**STATED GOAL**
Can you reproduce, word for word, the part of the entries below that opens with the line containing "Viewport: 1060px width, 388px" and closes with the line containing "coord(581,46)", including both of those lines and nothing else?

**EXCERPTED DATA**

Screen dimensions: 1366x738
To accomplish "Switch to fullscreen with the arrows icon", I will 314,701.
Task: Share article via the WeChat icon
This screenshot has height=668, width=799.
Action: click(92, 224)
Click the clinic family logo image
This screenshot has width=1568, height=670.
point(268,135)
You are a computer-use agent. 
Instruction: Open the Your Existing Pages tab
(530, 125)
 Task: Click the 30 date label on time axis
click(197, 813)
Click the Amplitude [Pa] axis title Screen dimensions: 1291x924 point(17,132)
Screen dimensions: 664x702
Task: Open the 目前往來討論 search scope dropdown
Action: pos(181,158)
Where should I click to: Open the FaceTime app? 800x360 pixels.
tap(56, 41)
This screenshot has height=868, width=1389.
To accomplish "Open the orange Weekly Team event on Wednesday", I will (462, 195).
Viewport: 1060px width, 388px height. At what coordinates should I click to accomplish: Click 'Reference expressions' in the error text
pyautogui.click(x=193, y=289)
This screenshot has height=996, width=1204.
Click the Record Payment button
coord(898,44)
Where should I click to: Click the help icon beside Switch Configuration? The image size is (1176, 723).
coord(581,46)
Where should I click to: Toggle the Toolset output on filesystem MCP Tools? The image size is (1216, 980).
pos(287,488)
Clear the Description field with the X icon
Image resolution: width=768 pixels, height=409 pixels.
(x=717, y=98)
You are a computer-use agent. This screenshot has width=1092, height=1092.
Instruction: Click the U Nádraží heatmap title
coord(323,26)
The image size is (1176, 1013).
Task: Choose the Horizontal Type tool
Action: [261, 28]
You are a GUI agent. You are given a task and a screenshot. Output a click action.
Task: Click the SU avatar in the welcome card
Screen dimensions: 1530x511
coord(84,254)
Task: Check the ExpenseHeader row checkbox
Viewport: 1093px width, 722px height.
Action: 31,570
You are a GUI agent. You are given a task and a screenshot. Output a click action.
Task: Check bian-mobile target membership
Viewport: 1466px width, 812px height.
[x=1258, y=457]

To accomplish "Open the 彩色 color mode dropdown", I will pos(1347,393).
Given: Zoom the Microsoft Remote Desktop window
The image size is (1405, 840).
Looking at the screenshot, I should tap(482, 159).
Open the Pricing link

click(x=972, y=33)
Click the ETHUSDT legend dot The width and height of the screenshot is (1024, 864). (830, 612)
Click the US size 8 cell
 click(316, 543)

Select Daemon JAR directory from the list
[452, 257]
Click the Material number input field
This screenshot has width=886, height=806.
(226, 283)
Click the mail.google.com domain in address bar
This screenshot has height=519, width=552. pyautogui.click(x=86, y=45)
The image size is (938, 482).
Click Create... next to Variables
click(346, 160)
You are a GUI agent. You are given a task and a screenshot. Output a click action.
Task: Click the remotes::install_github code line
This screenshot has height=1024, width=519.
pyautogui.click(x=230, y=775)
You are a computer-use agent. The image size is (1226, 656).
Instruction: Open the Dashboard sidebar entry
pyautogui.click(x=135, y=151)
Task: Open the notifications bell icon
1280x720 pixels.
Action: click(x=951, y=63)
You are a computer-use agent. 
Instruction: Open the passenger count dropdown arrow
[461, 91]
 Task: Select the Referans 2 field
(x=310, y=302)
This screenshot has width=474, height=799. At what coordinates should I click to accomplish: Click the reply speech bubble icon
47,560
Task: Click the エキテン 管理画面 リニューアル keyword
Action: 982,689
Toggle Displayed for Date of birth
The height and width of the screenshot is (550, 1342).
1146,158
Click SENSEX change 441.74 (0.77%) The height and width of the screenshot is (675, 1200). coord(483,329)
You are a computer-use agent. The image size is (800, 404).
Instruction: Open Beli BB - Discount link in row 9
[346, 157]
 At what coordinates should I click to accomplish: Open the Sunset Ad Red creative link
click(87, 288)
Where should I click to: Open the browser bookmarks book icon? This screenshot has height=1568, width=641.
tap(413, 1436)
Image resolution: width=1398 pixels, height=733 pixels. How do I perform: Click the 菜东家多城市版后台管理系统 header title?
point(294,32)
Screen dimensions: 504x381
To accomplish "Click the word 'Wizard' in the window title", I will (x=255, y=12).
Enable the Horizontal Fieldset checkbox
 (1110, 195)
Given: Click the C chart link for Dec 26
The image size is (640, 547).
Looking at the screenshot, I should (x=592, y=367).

**OUTPUT BELOW**
Viewport: 1060px width, 388px height. At what coordinates should I click to accomplish: Click 'Reference expressions' in the error text
pyautogui.click(x=193, y=289)
This screenshot has height=996, width=1204.
Click the Record Payment button
coord(898,44)
Where should I click to: Click the help icon beside Switch Configuration? The image size is (1176, 723).
coord(581,46)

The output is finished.